俺の背中からヒョコッと顔を出す女神さまの頬は赤らんでいた。


「あぁ、やっぱり女神だ。久し振りだね、元気にしていたかい?」

「私は……元気、貴方こそ怪我したって聞いたけど……大丈夫なの?」

「うん、この通りもう大分元気さ。怪我も治ったので近々会いに行こうと思っていたのだけれど……もしかして心配して来てくれたのかい?」

「ば、馬鹿言ってんじゃないわよ! ちょっと小腹が空いたから稲穂の米をつつきに来ただけよ!」


 お前は雀か。


「そうなのかい。では良かったら家に寄っていかないか? 取れたてのお米があるんだ」

「ひ、人前で何言ってんのよ!」


 顔から湯気を上げて俺の背中を掻きむしる女神さま。だから痛いって。


「そう言えば、そこの彼は? 初めて見る顔だけど」

「あ、ども。御心眼真って言います」


 名乗るほどのものでもないが一応軽く挨拶だけしておく。


「御心眼真くんか。僕は村人A、姓が村で名が人Aだ」


 随分中途半端な所で姓名分けたな。


「さあ、では家に案内するよ」

「……待って」


 自分の家へと招待しようとする村人Aに対して神妙な面持ちで口を開く女神さま。


「村人A……貴方に話さなくてはいけない事があるの」


 女神さまは決心したように語調を強める。


「どうしたんだい、真剣な顔をして」

「……貴方にお別れを言いに来たの」


 突然の宣告に無表情の村人Aの眉が少しだけ動く。


「お別れ? 一体どういう事だい?」


 女神さまは大きく息を吐いてジッと村人Aの顔を見つめる。


「アナタニ森トテモ危険、ワタシサヨナラスル」


 緊張から急に片言になる女神さま。大丈夫、言いたい事は伝わるよ!


「何を言っているんだい? ほら、この通り僕は全然平気だよ」

「……でも次も無事とは限らないでしょう? ただの村人である貴方に私の住む森は危ないの、だからもう森には入って来ないで」


 真剣な眼差しが緊張感を高める。


「……僕の身を案じて、言ってくれているんだね」

「違うわ。私は女神、貴方は村人。元々住む世界が違うの……だからもう私の事は忘れて頂戴……」


 女神さまなりのケジメなのだろうか、素直ではない言い回しで村人Aを遠ざける。


「女神……この傷を覚えているかい?」


 村人Aは自分の右後頭部を指さす。そこには薄っすらと傷跡のようなものが見えた。


「そ、それは……」

「そう、君から最初に投げつけられた斧の傷跡さ。ほらここにも、ここにもあるよ」


 そう言って白くなった傷跡を女神さまに一つ一つ見せて行く。


「な、何よ。脅迫しようって言うの! 元はと言えば貴方が斧を受け取らないから悪いんじゃない!」


 その言葉にブンブンと首を横に振り優しく話しかける。


「この傷一つ一つが君との大事な思い出さ、だから忘れる事なんてできないよ。女神……君が会いたくないと言うのなら僕は従おう。でも忘れないで、僕はいつでも君を想っているという事を」

「村人……A……」


 いい感じに見つめ合う二人、その間に挟まれる俺。完全に場違いだが女神さまに背中を掴まれているため動くに動けない。何の罰ゲームだコレ。
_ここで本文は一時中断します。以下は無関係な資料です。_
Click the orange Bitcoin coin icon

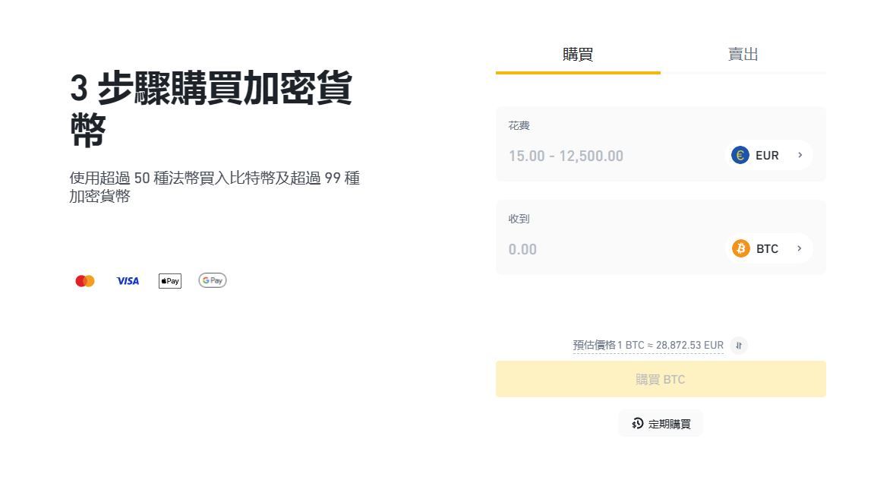tap(741, 249)
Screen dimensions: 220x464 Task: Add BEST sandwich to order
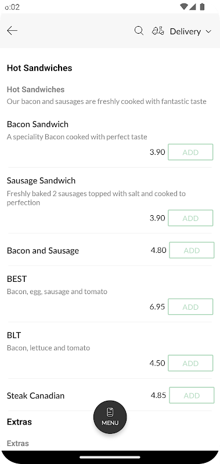(x=190, y=307)
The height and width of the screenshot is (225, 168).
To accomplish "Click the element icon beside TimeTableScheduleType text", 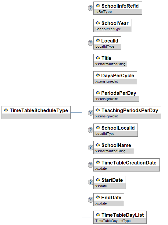I will [6, 110].
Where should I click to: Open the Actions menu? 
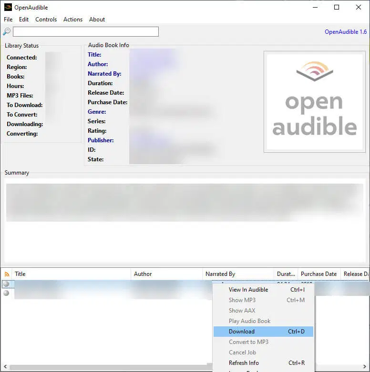click(73, 20)
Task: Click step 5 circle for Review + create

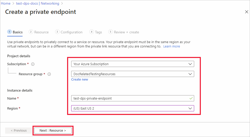Action: [x=111, y=32]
 ……しかし、これでいいのだろうか。確かに突然理由も告げずにサヨナラするよりは遥かに良い、理想的な別れ方と言ってもいいだろう。でもこれがハッピーエンドかと言われるとちょっと違う気がする。


「ありがとう、村人A。その言葉だけで私は強く生きていける……いつかまた会いにくるわヤックルに乗って」


 おいアシタカ。


「あぁ、僕もずっと君を待つ。嵌張(カンチャン)で待つよ」


 何故麻雀風に!?

 まあ、二人が納得しているならいいか。一応はこれでめでたしめでたし……


「ちょっと待ってくださーい!!」


 いいあんばいで締めようとしていたその時、村の方から大きな声がする。

 声の方向を見ると、小屋の前で「こっちっこっち」と自分の元に来るようにと大きく両手を振る斧子さんの姿があった。